◆ Data provided
Start of Block

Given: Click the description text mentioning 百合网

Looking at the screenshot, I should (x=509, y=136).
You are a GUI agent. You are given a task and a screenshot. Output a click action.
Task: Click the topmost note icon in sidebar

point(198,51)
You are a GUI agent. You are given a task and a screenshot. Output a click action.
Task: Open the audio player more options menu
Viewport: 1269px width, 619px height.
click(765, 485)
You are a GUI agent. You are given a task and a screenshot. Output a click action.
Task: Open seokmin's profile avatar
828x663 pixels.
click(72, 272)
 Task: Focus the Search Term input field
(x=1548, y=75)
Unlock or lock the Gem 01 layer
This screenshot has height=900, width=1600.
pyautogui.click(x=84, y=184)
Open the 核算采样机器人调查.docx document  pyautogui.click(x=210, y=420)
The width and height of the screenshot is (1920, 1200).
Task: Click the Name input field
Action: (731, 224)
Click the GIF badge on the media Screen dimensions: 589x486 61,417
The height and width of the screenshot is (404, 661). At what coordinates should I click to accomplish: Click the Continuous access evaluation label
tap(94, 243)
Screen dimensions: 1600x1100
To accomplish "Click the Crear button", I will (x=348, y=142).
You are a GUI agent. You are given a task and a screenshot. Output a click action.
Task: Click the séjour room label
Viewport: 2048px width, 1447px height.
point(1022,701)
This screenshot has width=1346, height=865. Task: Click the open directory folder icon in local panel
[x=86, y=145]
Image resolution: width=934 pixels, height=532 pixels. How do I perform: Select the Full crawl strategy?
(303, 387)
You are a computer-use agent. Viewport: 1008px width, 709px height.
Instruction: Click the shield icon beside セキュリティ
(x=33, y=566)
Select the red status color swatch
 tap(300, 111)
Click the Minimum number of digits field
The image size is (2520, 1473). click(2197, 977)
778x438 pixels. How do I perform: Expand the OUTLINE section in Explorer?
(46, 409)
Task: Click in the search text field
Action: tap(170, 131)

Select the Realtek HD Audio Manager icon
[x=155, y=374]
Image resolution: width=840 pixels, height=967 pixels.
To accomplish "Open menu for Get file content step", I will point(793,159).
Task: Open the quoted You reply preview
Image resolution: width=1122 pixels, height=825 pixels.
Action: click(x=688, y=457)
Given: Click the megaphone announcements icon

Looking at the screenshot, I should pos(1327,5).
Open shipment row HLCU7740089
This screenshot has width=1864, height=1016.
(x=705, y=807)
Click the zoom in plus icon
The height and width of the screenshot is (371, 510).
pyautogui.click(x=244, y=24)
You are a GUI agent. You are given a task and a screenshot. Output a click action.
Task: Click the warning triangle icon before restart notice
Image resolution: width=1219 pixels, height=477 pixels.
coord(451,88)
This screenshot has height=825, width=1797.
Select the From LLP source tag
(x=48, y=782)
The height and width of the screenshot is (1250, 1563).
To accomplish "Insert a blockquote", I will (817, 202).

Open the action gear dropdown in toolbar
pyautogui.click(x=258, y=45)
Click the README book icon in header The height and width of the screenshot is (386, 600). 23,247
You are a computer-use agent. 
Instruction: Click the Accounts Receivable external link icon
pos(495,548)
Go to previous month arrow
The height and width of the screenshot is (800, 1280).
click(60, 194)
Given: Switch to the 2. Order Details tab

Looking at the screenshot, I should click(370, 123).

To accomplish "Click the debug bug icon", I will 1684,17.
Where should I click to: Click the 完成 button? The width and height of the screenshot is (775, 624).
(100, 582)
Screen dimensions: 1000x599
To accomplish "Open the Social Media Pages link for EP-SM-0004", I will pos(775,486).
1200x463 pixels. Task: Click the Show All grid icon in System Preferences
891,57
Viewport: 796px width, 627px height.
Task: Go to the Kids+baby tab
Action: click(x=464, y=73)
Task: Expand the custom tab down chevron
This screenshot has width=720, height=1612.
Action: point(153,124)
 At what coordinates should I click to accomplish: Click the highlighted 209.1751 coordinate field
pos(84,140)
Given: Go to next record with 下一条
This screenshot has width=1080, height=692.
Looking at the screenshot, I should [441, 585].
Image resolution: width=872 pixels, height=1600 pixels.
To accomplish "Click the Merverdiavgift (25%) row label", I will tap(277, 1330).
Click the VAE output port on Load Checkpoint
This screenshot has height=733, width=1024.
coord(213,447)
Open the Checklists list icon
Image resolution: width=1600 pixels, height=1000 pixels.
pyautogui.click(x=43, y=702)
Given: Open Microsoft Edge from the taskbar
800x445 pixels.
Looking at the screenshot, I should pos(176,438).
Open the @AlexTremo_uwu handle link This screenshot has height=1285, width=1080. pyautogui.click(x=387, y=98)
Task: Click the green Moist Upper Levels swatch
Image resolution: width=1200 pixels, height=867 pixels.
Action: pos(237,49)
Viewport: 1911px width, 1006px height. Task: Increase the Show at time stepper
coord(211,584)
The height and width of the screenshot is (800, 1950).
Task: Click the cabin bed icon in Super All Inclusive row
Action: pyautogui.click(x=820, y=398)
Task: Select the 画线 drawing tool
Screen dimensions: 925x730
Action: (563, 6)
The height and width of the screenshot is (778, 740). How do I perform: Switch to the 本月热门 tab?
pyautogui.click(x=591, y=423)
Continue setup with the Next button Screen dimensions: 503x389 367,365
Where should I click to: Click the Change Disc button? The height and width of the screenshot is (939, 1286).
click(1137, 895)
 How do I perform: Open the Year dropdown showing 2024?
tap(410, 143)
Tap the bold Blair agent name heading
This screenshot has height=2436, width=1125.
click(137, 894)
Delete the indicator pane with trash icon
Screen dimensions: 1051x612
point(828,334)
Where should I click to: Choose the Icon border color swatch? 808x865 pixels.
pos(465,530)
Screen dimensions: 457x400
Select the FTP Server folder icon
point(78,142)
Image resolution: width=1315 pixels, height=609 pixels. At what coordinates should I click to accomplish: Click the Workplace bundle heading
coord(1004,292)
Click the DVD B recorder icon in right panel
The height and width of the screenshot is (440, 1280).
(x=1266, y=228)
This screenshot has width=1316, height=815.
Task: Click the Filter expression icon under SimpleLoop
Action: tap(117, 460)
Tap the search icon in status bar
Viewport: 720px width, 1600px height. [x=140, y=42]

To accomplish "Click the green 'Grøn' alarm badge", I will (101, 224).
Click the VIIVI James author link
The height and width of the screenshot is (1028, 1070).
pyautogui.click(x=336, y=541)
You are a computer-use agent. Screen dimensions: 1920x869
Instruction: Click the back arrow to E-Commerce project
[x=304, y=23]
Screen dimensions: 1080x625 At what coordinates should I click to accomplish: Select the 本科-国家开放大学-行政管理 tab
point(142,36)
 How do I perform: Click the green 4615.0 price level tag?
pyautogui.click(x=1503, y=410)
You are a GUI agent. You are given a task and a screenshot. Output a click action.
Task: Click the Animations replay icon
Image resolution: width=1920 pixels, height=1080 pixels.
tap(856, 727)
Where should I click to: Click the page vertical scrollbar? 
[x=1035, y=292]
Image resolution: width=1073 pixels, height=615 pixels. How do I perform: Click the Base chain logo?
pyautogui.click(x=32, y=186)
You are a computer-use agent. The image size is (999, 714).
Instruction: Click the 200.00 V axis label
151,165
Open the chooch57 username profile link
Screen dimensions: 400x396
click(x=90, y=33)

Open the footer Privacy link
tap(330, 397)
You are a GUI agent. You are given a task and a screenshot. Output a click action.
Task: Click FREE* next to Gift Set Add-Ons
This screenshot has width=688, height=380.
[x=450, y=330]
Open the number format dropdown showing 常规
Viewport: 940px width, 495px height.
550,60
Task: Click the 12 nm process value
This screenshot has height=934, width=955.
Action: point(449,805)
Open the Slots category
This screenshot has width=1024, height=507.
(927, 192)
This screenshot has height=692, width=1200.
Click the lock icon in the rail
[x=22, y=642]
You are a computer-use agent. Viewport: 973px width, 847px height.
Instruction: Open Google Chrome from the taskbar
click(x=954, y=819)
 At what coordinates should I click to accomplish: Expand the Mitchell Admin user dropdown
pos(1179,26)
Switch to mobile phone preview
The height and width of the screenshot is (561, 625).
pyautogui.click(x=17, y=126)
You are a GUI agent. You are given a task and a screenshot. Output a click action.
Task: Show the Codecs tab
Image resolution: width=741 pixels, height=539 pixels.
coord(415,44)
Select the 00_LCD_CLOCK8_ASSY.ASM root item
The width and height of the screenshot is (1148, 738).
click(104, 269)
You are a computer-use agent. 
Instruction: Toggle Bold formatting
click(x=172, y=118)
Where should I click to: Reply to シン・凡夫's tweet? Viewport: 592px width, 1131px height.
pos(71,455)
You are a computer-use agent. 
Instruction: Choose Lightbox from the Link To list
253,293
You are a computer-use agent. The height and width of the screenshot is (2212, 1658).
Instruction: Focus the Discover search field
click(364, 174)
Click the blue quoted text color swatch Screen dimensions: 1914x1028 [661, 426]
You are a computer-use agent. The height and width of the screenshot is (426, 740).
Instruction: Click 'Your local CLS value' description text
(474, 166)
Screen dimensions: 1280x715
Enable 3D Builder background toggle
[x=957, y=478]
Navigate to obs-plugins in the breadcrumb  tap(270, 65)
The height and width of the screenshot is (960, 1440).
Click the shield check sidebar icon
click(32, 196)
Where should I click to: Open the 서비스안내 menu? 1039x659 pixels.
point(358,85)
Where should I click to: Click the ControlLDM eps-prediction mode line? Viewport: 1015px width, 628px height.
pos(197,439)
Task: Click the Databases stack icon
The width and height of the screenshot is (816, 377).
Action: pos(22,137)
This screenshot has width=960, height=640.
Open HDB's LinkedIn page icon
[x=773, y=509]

End of Block

◆ Instructions to follow
Looking back over the listing, work out how many lines include the string "with". Write only that number.

◆ The completed task
3